## PROMPT A
In the entries, starting at the line that contains "Click the partial" and stopping after the line that contains "click(x=29, y=87)", replace "Given" with "Task" and leave everything else unchanged. Return only those lines.

## PASSAGE PROVIDED

╭──

Lady Bird, real name Christine, though she does loathe to be called that, Lady Bird is the name she chose for herself, is an iconoclast. At 17 years old, she has a strong sense of what she wants but not what to do with that information. What she wants is what so many 17-year-old girls wants, to be away from her mother. Don’t misunderstand; there is nothing particularly wrong with Lady Bird’s mother, Marion (Laurie Metcalf), she just tries to make Lady Bird more realistic and Lady Bird can’t have that.

Marion isn’t a perfect mother. She does criticize too much and is pushy in the way many moms are. She’s also recently the only significant income in her family of five, including her recently unemployed husband Larry (Tracy Letts), their son Miguel (Jordan Rodriguez), and Miguel’s live-in girlfriend Shelly (Marielle Scott). And, of course, Lady Bird who seems to have no concept of the limitations her family lives within, locked within her bubble of teenage self-involvement.

╰──

## DATA
╭──

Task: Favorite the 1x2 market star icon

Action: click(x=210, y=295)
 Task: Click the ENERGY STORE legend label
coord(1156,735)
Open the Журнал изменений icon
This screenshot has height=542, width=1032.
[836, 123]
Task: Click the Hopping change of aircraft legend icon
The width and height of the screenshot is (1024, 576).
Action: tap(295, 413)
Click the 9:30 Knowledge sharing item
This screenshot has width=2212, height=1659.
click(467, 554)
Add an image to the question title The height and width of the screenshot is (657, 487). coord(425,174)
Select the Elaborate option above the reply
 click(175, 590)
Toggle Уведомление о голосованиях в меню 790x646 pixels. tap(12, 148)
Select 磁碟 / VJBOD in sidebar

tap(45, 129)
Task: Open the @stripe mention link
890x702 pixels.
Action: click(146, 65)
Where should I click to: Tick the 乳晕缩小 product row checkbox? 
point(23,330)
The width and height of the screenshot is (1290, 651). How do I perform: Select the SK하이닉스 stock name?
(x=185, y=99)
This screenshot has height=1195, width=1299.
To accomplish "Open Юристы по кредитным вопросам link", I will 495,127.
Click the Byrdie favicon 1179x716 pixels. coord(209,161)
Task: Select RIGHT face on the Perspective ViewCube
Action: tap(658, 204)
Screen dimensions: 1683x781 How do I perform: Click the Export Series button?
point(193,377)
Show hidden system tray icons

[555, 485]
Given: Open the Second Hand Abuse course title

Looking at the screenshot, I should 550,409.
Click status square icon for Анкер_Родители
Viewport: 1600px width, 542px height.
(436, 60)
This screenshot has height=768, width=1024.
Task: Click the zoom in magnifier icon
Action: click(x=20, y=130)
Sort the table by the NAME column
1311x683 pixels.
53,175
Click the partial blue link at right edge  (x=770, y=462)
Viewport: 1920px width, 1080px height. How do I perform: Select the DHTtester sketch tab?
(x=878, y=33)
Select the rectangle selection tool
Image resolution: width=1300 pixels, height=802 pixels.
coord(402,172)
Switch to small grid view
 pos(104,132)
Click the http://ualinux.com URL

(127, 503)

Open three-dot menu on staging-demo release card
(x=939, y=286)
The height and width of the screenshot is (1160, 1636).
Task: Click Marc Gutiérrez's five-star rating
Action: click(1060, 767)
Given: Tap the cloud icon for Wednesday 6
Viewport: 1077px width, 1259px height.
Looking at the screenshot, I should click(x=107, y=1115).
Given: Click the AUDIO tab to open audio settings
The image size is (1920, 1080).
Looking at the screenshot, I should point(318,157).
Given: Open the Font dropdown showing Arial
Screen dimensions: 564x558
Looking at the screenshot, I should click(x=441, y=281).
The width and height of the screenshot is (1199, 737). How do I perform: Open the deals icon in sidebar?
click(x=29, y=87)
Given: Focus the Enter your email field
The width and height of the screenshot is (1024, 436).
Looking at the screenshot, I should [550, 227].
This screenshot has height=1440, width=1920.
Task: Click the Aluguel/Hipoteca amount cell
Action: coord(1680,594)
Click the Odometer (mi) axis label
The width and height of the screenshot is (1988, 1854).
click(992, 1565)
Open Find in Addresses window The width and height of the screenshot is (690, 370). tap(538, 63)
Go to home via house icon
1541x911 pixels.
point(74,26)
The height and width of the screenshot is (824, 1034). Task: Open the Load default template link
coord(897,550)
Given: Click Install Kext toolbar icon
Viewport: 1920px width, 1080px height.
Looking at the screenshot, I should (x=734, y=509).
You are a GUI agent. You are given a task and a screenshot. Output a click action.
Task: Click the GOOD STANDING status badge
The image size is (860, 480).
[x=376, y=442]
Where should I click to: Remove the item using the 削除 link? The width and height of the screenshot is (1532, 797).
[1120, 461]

╰──

## PROMPT B
List every actor whose name appears in parentheses in the passage about Lady Bird.

## EXPECTED ANSWER A
Click the partial blue link at right edge  (x=770, y=462)
Viewport: 1920px width, 1080px height. How do I perform: Select the DHTtester sketch tab?
(x=878, y=33)
Select the rectangle selection tool
Image resolution: width=1300 pixels, height=802 pixels.
coord(402,172)
Switch to small grid view
 pos(104,132)
Click the http://ualinux.com URL

(127, 503)

Open three-dot menu on staging-demo release card
(x=939, y=286)
The height and width of the screenshot is (1160, 1636).
Task: Click Marc Gutiérrez's five-star rating
Action: click(1060, 767)
Task: Tap the cloud icon for Wednesday 6
Viewport: 1077px width, 1259px height.
Looking at the screenshot, I should click(x=107, y=1115).
Task: Click the AUDIO tab to open audio settings
The image size is (1920, 1080).
Looking at the screenshot, I should point(318,157).
Task: Open the Font dropdown showing Arial
Screen dimensions: 564x558
Looking at the screenshot, I should click(x=441, y=281).
The width and height of the screenshot is (1199, 737). How do I perform: Open the deals icon in sidebar?
click(x=29, y=87)

## EXPECTED ANSWER B
Laurie Metcalf
Tracy Letts
Jordan Rodriguez
Marielle Scott